What he was was the son of Ukrainian and German Jewish immigrants in Brooklyn, where he was born in 1934. But over the course of a long and unusually peripatetic career, he managed to turn himself into a conflicted Russian submarine officer (“The Russians Are Coming, the Russians Are Coming,” 1966), a struggling Puerto Rican widower (“Popi,” 1969) and a mild-mannered Manhattan dentist recruited into an unlikely espionage scheme by his daughter’s future father-in-law (“The In-Laws,” 1979).

His versatility was honed by his study of the “Stanislavski” method taught by Benjamin Zemach, an American modern-dance pioneer who specialized in Jewish themes, and his stint as an early member of the Second City improvisational comedy troupe in the 1960s.

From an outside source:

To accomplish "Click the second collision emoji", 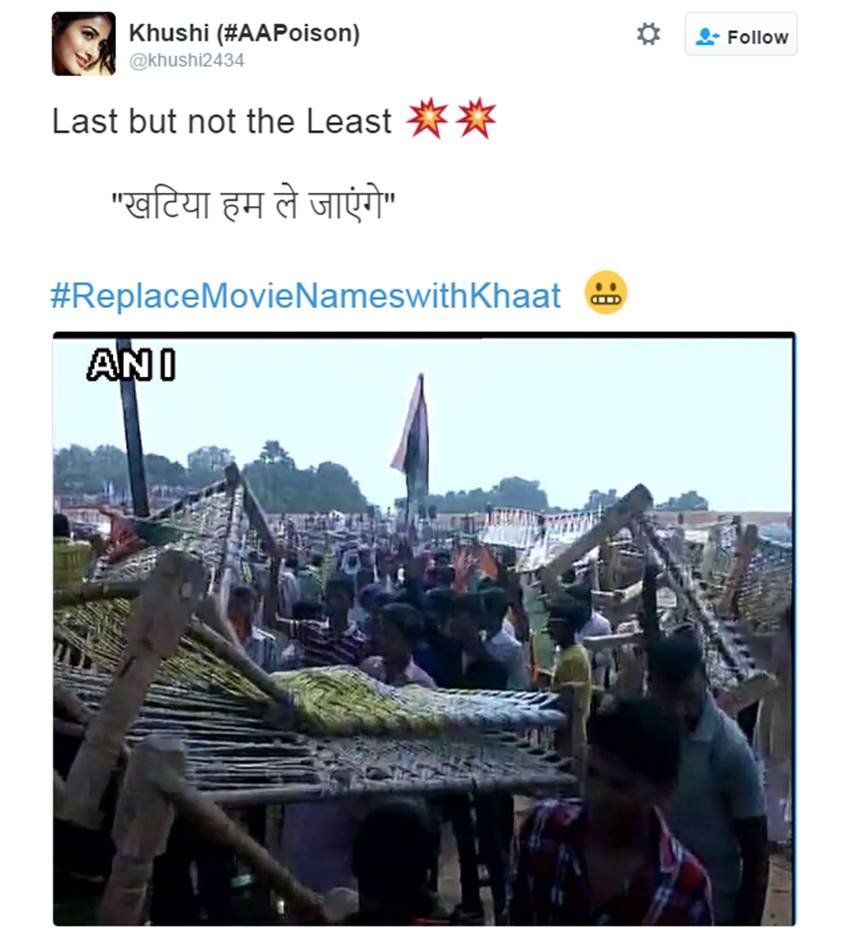I will pyautogui.click(x=476, y=120).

“It’s improvisation, and some are terrific, and some are terrible,” he told an interviewer about his days with Second City. “The ability to fail was an extraordinary privilege and gift. … You don’t learn anything without failing.”

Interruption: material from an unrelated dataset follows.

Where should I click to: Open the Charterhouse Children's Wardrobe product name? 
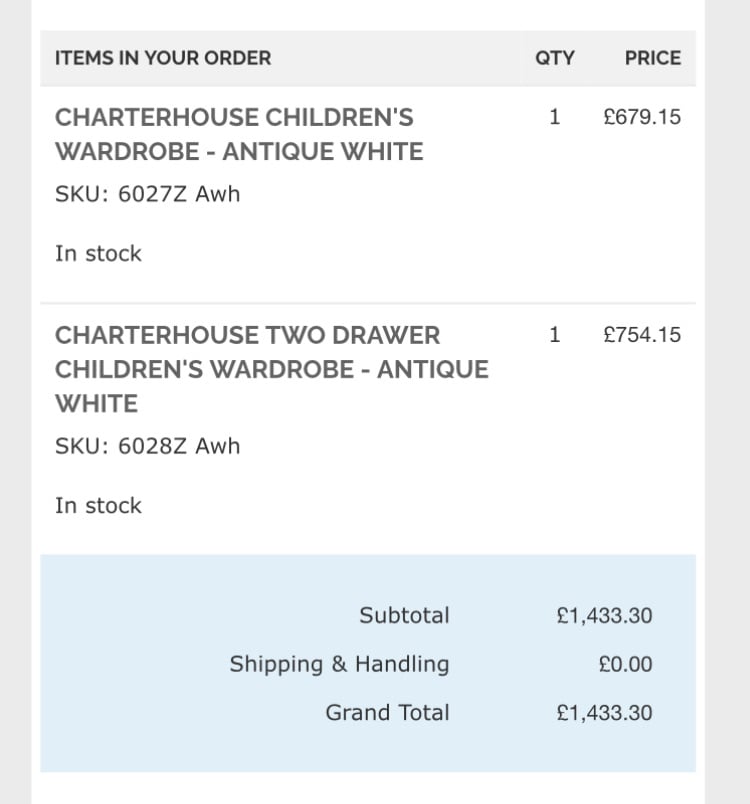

Arkin, who became the sixth-oldest winner of the best supporting actor Oscar in 2007 for his part in “Little Miss Sunshine,” died Thursday at his home in San Marcos, Calif. He was 89.

Over a nearly seven-decade career, he imbued comic roles with pathos and serious roles with a touch of sardonic humor. He was working until nearly the end of his life, co-starring with Michael Douglas from 2018 to 2019 in Chuck Lorre’s Netflix comedy series “The Kominsky Method.” That role, as agent Norman Newlander, earned him two consecutive Emmy Award nominations.

His other well-known roles included a paranoid salesman in the film adaptation of David Mamet’s “Glengarry Glen Ross” (1992) and a deaf-mute in the Southern Gothic drama “The Heart Is a Lonely Hunter” (1968). He also played Yossarian, the reluctant airman in “Catch-22,” the 1970 film adaptation of the Joseph Heller novel. Although the character was technically Armenian, most critics agreed that he was a “coded” Jew.

Arkin also voiced J.D. Salinger, or at least a character purporting to be the famously reclusive Jewish writer, in the cult Netflix animated series, “BoJack Horseman.”

He made his directorial debut with the darkly comic “Little Murders” (1971), based on the stage play by Jewish writer and cartoonist Jules Feiffer. In 1975, Arkin directed the Broadway production of Neil Simon’s “The Sunshine Boys,” a comedy about elderly enemies based on the Jewish vaudeville team Smith and Dale.

Arkin was the son of David I. Arkin, a painter and writer, and Beatrice Wortis, a teacher. He wrote that he grew up in a Jewish family with “no emphasis on religion.” The family moved to Los Angeles when Alan was 11; his parents were accused of being communists during the Red Scare” of the 1950s and struggled for work. He attended Los Angeles State College and Bennington College.

Arkin won a Tony for best featured actor in 1963 when he appeared on Broadway in “Enter Laughing,” a comedy based on an autobiographical novel by the Jewish comedian, writer and director Carl Reiner.

Arkin made his film debut — and received his first Academy Award nomination — opposite Reiner in “The Russians Are Coming, the Russians Are Coming,” about a Soviet sub that runs aground off New England. The phrase he teaches his comrades — “Emergency! Everybody to get from street!” — became a catchphrase.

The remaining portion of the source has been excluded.